WORK TO BE COMPLETED: Restate verbatim the span of lines below between the line with "Where should I click to: Bookmark" and the line with "Given: Click the AgentLocator agent logo icon", including those two lines, and only that span.

** LISTED ENTRIES follows **

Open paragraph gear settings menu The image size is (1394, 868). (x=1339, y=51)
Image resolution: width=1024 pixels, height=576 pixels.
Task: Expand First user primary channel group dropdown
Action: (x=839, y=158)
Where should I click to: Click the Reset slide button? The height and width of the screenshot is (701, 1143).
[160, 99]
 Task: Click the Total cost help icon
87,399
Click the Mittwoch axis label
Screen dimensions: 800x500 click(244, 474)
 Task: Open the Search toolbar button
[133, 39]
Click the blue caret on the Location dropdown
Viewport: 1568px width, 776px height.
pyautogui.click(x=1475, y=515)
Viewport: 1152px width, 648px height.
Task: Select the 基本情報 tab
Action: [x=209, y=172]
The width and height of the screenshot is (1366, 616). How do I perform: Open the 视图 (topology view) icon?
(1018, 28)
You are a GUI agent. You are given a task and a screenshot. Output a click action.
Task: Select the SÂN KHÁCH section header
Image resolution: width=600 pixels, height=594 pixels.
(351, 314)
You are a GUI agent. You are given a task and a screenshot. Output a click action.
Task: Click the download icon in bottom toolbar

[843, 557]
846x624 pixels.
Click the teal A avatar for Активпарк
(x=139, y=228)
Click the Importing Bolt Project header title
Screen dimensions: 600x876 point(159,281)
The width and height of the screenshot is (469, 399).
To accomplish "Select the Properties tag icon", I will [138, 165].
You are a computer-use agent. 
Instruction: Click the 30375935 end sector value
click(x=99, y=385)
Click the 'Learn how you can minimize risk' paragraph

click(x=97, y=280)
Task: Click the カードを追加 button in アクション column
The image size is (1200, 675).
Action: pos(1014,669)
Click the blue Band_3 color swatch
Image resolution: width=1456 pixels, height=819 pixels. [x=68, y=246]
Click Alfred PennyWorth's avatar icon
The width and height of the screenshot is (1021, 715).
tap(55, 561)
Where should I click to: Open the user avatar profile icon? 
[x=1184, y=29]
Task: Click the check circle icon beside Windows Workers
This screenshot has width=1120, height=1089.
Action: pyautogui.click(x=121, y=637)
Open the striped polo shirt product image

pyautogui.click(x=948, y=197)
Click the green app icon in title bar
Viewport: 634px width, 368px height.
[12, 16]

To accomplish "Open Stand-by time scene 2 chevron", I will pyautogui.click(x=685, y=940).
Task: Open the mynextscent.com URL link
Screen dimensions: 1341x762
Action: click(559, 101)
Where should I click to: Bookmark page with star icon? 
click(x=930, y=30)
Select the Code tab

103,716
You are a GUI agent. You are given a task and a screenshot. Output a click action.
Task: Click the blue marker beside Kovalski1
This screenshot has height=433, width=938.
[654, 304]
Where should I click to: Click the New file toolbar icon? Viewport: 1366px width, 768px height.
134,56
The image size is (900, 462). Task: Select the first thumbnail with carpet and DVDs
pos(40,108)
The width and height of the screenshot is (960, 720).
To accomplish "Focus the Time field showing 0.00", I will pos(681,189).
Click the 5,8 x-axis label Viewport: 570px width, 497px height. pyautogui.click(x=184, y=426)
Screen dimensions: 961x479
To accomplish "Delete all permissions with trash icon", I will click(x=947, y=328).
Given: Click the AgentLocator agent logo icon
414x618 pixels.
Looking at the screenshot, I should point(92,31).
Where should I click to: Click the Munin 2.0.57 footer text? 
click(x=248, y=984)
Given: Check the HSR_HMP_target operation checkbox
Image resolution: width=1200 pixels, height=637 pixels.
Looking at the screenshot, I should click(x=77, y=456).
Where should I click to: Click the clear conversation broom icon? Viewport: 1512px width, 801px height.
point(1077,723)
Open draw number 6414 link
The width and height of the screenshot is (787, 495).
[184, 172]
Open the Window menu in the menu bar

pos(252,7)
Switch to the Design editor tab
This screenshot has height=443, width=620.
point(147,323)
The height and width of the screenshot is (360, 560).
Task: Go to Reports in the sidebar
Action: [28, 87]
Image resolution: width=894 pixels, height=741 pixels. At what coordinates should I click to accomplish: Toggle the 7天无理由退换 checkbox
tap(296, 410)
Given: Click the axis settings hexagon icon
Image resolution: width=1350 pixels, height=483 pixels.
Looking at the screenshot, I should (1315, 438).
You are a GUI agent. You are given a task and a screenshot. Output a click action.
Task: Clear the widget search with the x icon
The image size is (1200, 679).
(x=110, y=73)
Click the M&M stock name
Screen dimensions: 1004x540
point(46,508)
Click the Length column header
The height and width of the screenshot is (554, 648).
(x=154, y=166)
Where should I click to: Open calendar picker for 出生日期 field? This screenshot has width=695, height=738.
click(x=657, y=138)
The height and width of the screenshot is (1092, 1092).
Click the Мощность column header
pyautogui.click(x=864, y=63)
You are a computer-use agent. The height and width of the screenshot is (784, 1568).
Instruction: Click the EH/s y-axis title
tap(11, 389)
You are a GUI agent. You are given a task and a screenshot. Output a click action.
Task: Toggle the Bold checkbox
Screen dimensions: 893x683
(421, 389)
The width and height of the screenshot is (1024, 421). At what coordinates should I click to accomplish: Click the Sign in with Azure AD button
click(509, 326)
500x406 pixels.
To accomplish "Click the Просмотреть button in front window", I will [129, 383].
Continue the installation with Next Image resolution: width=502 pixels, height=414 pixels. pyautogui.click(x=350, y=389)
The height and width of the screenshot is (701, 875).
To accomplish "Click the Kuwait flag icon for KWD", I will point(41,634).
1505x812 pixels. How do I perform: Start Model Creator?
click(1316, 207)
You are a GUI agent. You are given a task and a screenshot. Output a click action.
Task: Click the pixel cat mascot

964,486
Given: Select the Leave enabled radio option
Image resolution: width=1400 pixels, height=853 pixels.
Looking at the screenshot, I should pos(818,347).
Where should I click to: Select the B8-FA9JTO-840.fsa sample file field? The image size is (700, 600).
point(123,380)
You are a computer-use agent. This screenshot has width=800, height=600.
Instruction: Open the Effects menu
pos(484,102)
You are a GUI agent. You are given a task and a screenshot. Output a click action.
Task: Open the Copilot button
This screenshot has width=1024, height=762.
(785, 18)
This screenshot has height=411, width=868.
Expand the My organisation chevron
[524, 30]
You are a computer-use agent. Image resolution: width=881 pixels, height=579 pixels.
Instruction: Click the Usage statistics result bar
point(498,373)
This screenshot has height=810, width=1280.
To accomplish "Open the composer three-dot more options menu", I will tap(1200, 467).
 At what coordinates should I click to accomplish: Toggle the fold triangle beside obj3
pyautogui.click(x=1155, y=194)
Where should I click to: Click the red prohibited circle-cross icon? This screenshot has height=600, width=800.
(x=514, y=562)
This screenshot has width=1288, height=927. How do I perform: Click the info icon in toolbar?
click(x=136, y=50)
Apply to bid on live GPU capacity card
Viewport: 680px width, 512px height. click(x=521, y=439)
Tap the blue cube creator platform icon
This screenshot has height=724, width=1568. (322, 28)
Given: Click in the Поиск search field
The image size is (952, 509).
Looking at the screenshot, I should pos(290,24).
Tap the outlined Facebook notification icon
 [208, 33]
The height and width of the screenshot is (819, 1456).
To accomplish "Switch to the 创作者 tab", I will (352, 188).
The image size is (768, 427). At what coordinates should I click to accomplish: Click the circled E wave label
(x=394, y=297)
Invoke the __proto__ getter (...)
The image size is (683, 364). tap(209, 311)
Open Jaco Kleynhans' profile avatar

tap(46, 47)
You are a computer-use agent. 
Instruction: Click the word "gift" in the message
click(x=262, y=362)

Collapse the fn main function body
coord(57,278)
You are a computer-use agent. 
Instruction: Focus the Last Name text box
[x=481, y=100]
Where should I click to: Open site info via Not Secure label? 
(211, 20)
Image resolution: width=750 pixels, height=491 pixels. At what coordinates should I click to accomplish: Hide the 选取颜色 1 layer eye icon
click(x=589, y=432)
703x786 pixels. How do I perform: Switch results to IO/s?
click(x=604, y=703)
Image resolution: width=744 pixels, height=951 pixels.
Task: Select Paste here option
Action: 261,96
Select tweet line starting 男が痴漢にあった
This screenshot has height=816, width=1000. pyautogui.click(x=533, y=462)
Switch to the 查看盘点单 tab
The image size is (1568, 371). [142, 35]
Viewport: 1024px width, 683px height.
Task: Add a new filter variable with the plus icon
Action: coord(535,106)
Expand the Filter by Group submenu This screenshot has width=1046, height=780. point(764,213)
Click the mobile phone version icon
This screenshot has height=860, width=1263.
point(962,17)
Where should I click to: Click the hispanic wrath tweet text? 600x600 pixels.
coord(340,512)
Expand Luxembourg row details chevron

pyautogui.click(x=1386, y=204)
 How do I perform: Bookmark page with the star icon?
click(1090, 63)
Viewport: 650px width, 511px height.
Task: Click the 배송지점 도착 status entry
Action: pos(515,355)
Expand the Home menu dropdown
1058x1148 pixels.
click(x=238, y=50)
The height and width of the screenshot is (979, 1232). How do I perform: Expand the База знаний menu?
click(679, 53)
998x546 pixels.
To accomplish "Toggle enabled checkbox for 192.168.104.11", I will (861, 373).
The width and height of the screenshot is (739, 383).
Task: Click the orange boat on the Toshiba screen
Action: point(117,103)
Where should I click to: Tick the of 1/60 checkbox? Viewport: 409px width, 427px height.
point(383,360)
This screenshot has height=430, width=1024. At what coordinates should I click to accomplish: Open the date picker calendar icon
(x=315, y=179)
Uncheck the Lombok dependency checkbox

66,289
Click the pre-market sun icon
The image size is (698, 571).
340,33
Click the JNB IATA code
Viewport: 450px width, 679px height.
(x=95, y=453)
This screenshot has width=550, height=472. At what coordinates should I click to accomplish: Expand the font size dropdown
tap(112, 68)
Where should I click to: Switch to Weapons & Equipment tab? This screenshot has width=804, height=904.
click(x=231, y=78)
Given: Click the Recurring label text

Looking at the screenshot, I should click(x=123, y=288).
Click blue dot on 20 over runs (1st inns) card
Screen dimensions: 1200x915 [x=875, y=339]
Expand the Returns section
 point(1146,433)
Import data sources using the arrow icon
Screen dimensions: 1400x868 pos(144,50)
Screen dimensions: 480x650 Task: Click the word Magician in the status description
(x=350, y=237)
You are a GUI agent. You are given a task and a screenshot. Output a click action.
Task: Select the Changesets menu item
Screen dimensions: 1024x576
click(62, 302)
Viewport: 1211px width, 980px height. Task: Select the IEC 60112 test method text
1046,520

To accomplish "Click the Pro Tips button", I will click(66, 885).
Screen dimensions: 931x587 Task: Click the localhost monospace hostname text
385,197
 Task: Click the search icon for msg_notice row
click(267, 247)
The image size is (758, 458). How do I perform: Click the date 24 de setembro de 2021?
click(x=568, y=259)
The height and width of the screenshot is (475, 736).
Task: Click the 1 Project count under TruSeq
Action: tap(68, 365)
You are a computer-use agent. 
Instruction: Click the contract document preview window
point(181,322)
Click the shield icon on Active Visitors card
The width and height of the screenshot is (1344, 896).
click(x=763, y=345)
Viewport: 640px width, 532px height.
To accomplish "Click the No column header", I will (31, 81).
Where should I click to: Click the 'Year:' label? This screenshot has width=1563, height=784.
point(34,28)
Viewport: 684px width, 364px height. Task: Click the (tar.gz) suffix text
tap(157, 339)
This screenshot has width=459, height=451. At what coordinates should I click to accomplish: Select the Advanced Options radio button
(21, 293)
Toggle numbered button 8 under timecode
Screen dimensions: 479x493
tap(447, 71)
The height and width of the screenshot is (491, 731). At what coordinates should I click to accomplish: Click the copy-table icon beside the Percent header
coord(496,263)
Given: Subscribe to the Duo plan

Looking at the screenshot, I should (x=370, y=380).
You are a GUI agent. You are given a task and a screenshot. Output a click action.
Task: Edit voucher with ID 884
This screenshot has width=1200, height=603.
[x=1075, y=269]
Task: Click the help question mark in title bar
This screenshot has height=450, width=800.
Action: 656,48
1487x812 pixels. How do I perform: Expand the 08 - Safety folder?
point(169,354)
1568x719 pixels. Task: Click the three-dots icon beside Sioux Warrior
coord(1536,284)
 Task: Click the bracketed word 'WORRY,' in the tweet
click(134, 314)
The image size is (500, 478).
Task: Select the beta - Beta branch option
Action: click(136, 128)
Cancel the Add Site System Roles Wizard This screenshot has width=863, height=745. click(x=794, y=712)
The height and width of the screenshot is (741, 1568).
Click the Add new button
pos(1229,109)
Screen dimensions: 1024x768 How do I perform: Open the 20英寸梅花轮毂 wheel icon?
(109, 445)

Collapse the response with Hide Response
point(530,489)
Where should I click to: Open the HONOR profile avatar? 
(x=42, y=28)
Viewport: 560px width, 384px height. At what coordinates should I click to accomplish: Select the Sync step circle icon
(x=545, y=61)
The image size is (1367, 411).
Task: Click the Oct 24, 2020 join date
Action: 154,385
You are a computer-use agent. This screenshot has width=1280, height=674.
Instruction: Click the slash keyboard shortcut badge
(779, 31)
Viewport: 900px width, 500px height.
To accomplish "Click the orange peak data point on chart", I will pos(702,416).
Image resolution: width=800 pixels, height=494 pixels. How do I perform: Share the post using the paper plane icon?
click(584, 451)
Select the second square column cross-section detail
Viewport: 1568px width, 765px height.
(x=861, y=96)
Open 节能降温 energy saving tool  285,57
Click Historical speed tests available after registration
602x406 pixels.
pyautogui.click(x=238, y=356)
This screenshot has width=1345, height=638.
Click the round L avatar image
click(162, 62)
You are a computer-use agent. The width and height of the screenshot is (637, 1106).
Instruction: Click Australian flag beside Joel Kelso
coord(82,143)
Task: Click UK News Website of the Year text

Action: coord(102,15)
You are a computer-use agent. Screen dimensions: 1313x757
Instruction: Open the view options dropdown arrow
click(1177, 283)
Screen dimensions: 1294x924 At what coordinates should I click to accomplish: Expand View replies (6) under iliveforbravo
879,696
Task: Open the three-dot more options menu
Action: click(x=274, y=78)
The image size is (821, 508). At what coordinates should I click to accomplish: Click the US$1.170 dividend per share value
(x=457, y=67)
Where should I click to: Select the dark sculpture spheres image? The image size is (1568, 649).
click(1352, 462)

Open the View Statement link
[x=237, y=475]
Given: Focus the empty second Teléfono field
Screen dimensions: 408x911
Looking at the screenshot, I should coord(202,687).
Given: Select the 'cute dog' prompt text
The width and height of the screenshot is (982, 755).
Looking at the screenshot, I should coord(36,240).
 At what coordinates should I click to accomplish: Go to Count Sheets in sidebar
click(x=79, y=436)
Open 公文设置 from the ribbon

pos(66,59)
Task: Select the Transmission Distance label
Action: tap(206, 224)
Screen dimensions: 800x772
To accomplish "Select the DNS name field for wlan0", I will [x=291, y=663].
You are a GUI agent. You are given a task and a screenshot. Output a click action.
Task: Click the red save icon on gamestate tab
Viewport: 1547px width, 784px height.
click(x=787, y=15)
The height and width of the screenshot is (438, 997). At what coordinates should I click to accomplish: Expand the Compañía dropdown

** End of LISTED ENTRIES **

EXERCISE RESULT:
Where should I click to: Bookmark page with star icon? 
click(x=930, y=30)
Select the Code tab

103,716
You are a GUI agent. You are given a task and a screenshot. Output a click action.
Task: Click the blue marker beside Kovalski1
This screenshot has height=433, width=938.
[654, 304]
Where should I click to: Click the New file toolbar icon? Viewport: 1366px width, 768px height.
134,56
The image size is (900, 462). Task: Select the first thumbnail with carpet and DVDs
pos(40,108)
The width and height of the screenshot is (960, 720).
To accomplish "Focus the Time field showing 0.00", I will pos(681,189).
Click the 5,8 x-axis label Viewport: 570px width, 497px height. pyautogui.click(x=184, y=426)
Screen dimensions: 961x479
To accomplish "Delete all permissions with trash icon", I will click(x=947, y=328).
Given: Click the AgentLocator agent logo icon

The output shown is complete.